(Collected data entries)
┌──

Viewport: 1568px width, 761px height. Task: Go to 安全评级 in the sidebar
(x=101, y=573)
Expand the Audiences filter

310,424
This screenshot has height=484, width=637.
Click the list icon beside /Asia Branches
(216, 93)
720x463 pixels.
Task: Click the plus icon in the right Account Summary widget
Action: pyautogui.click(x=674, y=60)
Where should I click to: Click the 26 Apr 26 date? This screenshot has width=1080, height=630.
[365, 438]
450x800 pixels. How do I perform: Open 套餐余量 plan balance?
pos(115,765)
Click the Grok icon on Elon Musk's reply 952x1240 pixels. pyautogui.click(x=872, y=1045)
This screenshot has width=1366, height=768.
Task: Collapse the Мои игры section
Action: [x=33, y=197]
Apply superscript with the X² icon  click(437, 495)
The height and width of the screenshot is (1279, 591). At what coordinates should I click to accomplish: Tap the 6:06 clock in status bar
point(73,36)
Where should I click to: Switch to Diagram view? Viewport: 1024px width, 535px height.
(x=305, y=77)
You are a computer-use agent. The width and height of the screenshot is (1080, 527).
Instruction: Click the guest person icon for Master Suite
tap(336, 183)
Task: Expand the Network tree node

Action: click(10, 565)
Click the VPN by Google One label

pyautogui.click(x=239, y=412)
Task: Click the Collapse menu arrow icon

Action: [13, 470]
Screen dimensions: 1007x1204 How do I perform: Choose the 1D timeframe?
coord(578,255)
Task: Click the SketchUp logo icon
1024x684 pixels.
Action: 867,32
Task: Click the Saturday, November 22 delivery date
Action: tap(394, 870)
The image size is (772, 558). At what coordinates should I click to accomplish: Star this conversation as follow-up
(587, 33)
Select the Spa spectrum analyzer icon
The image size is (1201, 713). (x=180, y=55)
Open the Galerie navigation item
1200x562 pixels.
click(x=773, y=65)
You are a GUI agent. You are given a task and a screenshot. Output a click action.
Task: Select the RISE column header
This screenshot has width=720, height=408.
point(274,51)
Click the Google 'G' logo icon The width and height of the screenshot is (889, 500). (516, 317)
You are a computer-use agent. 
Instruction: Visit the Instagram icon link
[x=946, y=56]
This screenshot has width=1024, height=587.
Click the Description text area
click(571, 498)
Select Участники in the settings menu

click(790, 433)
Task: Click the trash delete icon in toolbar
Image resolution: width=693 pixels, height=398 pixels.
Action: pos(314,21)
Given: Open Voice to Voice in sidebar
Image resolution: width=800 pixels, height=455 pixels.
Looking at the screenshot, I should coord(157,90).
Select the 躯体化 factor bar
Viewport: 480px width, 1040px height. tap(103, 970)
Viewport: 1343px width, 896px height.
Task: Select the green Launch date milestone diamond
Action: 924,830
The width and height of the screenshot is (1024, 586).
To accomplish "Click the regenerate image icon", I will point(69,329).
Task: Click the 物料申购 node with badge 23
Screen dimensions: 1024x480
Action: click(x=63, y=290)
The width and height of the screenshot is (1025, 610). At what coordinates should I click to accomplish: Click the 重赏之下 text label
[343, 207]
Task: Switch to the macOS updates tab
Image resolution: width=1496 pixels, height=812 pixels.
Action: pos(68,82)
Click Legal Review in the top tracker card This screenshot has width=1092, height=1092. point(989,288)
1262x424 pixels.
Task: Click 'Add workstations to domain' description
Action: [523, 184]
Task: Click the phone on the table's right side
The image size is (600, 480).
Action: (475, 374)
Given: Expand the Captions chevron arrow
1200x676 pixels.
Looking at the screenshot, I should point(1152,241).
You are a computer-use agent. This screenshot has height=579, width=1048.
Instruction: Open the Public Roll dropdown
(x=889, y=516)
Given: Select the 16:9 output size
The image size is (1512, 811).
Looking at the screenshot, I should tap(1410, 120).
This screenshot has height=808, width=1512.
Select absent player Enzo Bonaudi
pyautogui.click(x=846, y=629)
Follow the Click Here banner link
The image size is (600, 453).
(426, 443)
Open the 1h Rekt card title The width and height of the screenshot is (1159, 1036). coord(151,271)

└──

#### ASSIGNMENT
Beginning with the line that contains "The width and height of the screenshot is (1024, 586).", quote each line exactly through the last line of the entries above, and nothing beyond them.

#### TASK SOLUTION
The width and height of the screenshot is (1024, 586).
To accomplish "Click the regenerate image icon", I will point(69,329).
Task: Click the 物料申购 node with badge 23
Screen dimensions: 1024x480
Action: click(x=63, y=290)
The width and height of the screenshot is (1025, 610). At what coordinates should I click to accomplish: Click the 重赏之下 text label
[343, 207]
Task: Switch to the macOS updates tab
Image resolution: width=1496 pixels, height=812 pixels.
Action: pos(68,82)
Click Legal Review in the top tracker card This screenshot has width=1092, height=1092. point(989,288)
1262x424 pixels.
Task: Click 'Add workstations to domain' description
Action: [523, 184]
Task: Click the phone on the table's right side
The image size is (600, 480).
Action: (475, 374)
Given: Expand the Captions chevron arrow
1200x676 pixels.
Looking at the screenshot, I should point(1152,241).
You are a computer-use agent. This screenshot has height=579, width=1048.
Instruction: Open the Public Roll dropdown
(x=889, y=516)
Given: Select the 16:9 output size
The image size is (1512, 811).
Looking at the screenshot, I should tap(1410, 120).
This screenshot has height=808, width=1512.
Select absent player Enzo Bonaudi
pyautogui.click(x=846, y=629)
Follow the Click Here banner link
The image size is (600, 453).
(426, 443)
Open the 1h Rekt card title The width and height of the screenshot is (1159, 1036). coord(151,271)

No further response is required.